WORK INSTRUCTIONS —
Copy out all the records exactly.

ENTRIES SUPPLIED —
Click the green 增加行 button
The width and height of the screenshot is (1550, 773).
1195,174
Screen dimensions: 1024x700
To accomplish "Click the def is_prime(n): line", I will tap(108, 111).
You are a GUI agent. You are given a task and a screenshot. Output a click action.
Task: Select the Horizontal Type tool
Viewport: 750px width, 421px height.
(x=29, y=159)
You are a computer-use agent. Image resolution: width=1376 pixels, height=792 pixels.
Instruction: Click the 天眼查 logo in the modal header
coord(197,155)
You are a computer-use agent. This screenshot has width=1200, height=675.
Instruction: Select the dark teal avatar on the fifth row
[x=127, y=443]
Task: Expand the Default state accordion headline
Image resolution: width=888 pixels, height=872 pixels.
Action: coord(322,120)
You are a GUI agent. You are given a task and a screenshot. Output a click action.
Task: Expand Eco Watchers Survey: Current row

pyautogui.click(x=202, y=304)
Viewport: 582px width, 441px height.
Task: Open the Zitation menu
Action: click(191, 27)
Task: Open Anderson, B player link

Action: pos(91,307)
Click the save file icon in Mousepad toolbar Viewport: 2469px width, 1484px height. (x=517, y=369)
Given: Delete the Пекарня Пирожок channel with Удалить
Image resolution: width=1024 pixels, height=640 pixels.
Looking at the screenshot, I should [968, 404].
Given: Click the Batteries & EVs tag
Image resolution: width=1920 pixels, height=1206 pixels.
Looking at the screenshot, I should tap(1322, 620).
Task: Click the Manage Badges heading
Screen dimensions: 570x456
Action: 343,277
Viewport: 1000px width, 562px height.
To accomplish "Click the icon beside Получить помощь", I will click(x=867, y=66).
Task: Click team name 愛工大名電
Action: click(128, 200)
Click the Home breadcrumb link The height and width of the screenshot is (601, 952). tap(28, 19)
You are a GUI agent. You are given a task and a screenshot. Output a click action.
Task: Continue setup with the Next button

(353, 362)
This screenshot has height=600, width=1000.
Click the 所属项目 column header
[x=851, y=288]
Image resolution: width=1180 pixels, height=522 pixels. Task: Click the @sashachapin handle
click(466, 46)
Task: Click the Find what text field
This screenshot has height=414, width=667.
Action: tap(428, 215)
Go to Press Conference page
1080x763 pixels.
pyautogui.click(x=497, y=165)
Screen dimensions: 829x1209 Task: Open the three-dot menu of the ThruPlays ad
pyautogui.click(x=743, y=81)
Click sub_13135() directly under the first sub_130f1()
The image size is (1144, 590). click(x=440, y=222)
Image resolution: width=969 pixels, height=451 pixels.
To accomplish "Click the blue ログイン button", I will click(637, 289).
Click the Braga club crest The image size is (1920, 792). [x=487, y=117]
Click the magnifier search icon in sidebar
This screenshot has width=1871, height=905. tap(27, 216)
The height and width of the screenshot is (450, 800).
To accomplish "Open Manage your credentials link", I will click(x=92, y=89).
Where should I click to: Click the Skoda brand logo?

TASK RESPONSE —
Click the green 增加行 button
The width and height of the screenshot is (1550, 773).
1195,174
Screen dimensions: 1024x700
To accomplish "Click the def is_prime(n): line", I will tap(108, 111).
You are a GUI agent. You are given a task and a screenshot. Output a click action.
Task: Select the Horizontal Type tool
Viewport: 750px width, 421px height.
(x=29, y=159)
You are a computer-use agent. Image resolution: width=1376 pixels, height=792 pixels.
Instruction: Click the 天眼查 logo in the modal header
coord(197,155)
You are a computer-use agent. This screenshot has width=1200, height=675.
Instruction: Select the dark teal avatar on the fifth row
[x=127, y=443]
Task: Expand the Default state accordion headline
Image resolution: width=888 pixels, height=872 pixels.
Action: coord(322,120)
You are a GUI agent. You are given a task and a screenshot. Output a click action.
Task: Expand Eco Watchers Survey: Current row

pyautogui.click(x=202, y=304)
Viewport: 582px width, 441px height.
Task: Open the Zitation menu
Action: click(191, 27)
Task: Open Anderson, B player link

Action: pos(91,307)
Click the save file icon in Mousepad toolbar Viewport: 2469px width, 1484px height. (x=517, y=369)
Given: Delete the Пекарня Пирожок channel with Удалить
Image resolution: width=1024 pixels, height=640 pixels.
Looking at the screenshot, I should [968, 404].
Given: Click the Batteries & EVs tag
Image resolution: width=1920 pixels, height=1206 pixels.
Looking at the screenshot, I should tap(1322, 620).
Task: Click the Manage Badges heading
Screen dimensions: 570x456
Action: 343,277
Viewport: 1000px width, 562px height.
To accomplish "Click the icon beside Получить помощь", I will click(x=867, y=66).
Task: Click team name 愛工大名電
Action: click(128, 200)
Click the Home breadcrumb link The height and width of the screenshot is (601, 952). tap(28, 19)
You are a GUI agent. You are given a task and a screenshot. Output a click action.
Task: Continue setup with the Next button

(353, 362)
This screenshot has height=600, width=1000.
Click the 所属项目 column header
[x=851, y=288]
Image resolution: width=1180 pixels, height=522 pixels. Task: Click the @sashachapin handle
click(466, 46)
Task: Click the Find what text field
This screenshot has height=414, width=667.
Action: tap(428, 215)
Go to Press Conference page
1080x763 pixels.
pyautogui.click(x=497, y=165)
Screen dimensions: 829x1209 Task: Open the three-dot menu of the ThruPlays ad
pyautogui.click(x=743, y=81)
Click sub_13135() directly under the first sub_130f1()
The image size is (1144, 590). click(x=440, y=222)
Image resolution: width=969 pixels, height=451 pixels.
To accomplish "Click the blue ログイン button", I will click(637, 289).
Click the Braga club crest The image size is (1920, 792). [x=487, y=117]
Click the magnifier search icon in sidebar
This screenshot has width=1871, height=905. tap(27, 216)
The height and width of the screenshot is (450, 800).
To accomplish "Open Manage your credentials link", I will click(x=92, y=89).
Where should I click to: Click the Skoda brand logo?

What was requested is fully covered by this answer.